Technologization und Inequality

erhui1979 Getty Images DigitalVision Vectors

Recent technological innovations might fundamentally change the size and nature of social inequalities. Success in labor markets and society will likely be driven by other skills than in the past, and traditional predictors of social mobility (e.g. class or educational credentials) are likely to be affected by these technological innovations. The new research project TECHNEQUALITY at the WZB investigates the consequences of technological change for society, focusing on the issue of inequality – in cooperation with a consortium of European universities.

Kerstin Schneider interviewed Martin Ehlert, one of the project’s heads.

Together with a large European team, you're investigating topics of inequality and technological change. What exactly do you have in mind?

We know that technological change will massively change the world of work. It will also impact on how the labor market distributes income. Thereby, it will affect the structure of social inequality. The most prominent feature of our project is that we want to explore the influence of institutions on the relationship between technologies on the one hand and inequality on the other. Which countries are better prepared for technological change? Who might be worse off? Obviously, education plays a key part here.

Which institutions are you referring to?

We use a very broad definition: Institutions include school systems, welfare states as well as instruments of workplace regulation like legislation or professional regulations. But they also include more informal regulatory systems that influence the functioning of the economy and the labor market.

Are you primarily concerned with adult education?

We consider education as a lifelong process. In other words, we want to find out how education is related to different phases in life, be it childhood, adolescence or adulthood. This includes the following questions: How do children acquire skills in early education? What role does inequality play in the acquisition of skills, for example between families? Certain technical developments seem to make early education redundant. Therefore, we ask how adults can gain new competences they might need in the labor market of the future.

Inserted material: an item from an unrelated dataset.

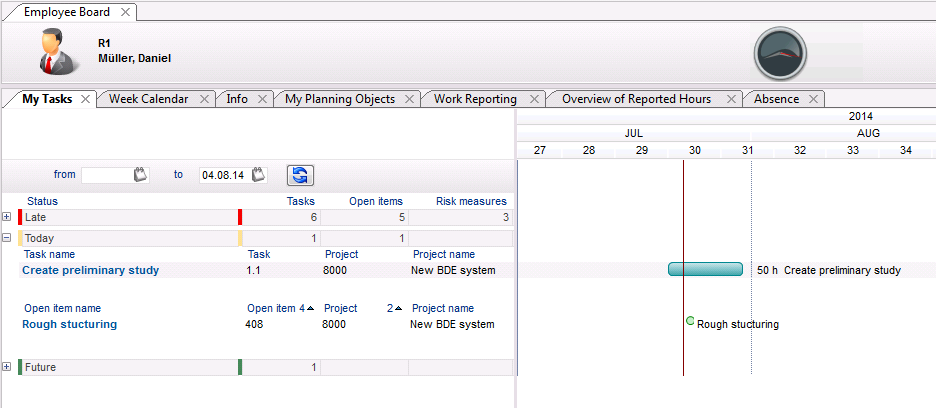The height and width of the screenshot is (408, 936).
Task: Open the Create preliminary study task link
Action: pyautogui.click(x=90, y=270)
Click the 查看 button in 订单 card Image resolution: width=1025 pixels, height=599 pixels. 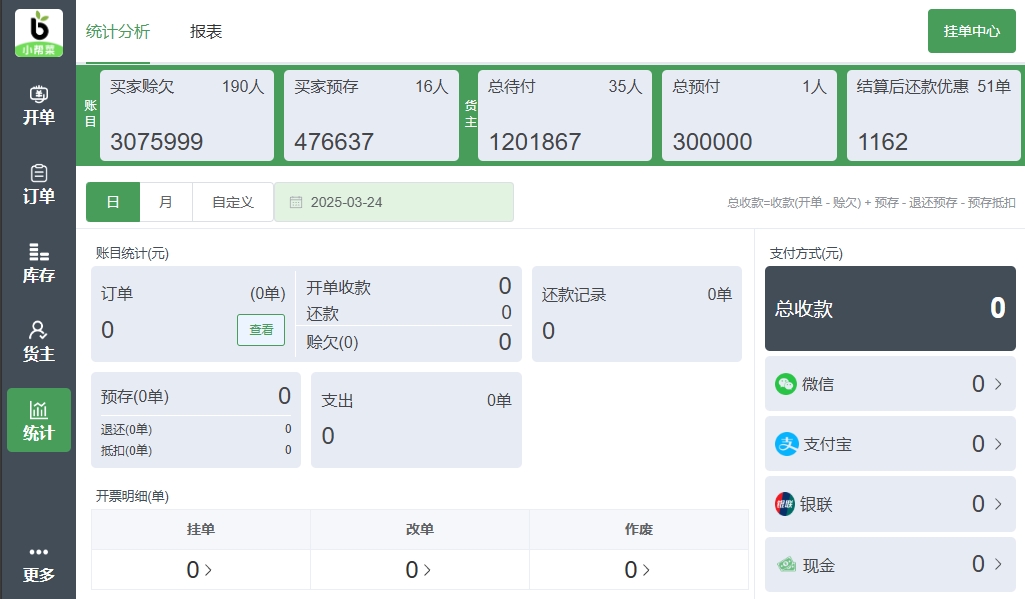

In the title of your project, you refer to “technologization” rather than “digitization”. What are the reasons for this choice?

We explore these trends in a broader context. Technological change is nothing new - it has accompanied human history and has always changed society. We cannot see into the future and determine how digitization will actually change the labor market. What we can do however, is to investigate what happened in the past when certain technologies replaced  some jobs. This enables us to make forecasts of the future.

Do you also consider fears associated with technological change?

Obviously this is one of the main motivations for our research. However, the main aim of the project is to underpin current debates with empirical facts. First of all, it is about quantitative analysis and measurable inequalities in terms of income and life chances. We aim to get an objective account on how many jobs are going to be lost. Which occupations are particularly at risk? Who will become unemployed? What kinds of skill sets will be needed in the future, and who has access to appropriate further training? From there, we can start deducing which fears are justified and which ones are not.

What kinds of jobs are affected?

Through the use of large data sets, machine-learning and sheer processing power, computers are getting better and better at recognizing patterns and taking on complex tasks. This will hugely improve existing technologies, for example in the field of industrial robotics. This will mean that in the future, it's not only the repetitive, “routine” kind of tasks that become replaceable, but also cognitively complex ones. Customer services, for example, might be replaced by chatbots. These are text-based communication systems that enable us to talk with a computer. Nevertheless, it is important to stay skeptical. Whether all developments in, say, artificial intelligence are really practicable, that is, whether they work properly, are economically feasible and have societal impact, remains to be seen.

How will education and inequality affect each other in the future?

This relates to the question of whether traditional educational qualifications will lose their worth because other skills gained importance. We are already witnessing this for some freelancers, think of programers for example. In their case, a mere diploma is increasingly seen as less important than what a person can actually do. There are many potential inequalities arising from here. If it's no longer the degree that actually counts, educational policy will have to adapt accordingly. In that case, equal opportunities can no longer be created exclusively by offering the possibilities for obtaining a certificate. We aim to find out whether the pathways through which we attain a higher status in society are changing.

So, if “soft” skills such as networked thinking or the ability to work in a team gain importance, perhaps education as a whole will have to change too. Jobs previously considered as "safe" might cease to exist. Education and knowledge that used suffice for a good standard of living may no longer be enough. Some groups in society might move up, while others plummet. This could happen on a very large scale.

Martin Ehlert, Foto: David Ausserhofer
Martin Ehlert, Foto: David Ausserhofer

Martin Ehlert is a researcher at the Department of Skill Formation and Labor Markets and one of the project leaders of Technological inequality - understanding the relation between recent technological innovations and social inequalities (TECHNEQUALITY).

In addition to the project team at the WZB, the TECHNEQUALITY consortium consists of sociologists and economists from the Universities of Maastricht and Tilburg (Netherlands), the University of Oxford and Cambridge Econometrics (UK), the University of Stockholm (Sweden), the European University Institute in Florence (Italy) and the University of Tallinn (Estonia).

TECHNEQUALITY is funded by the European Union under the Horizon 2020 program.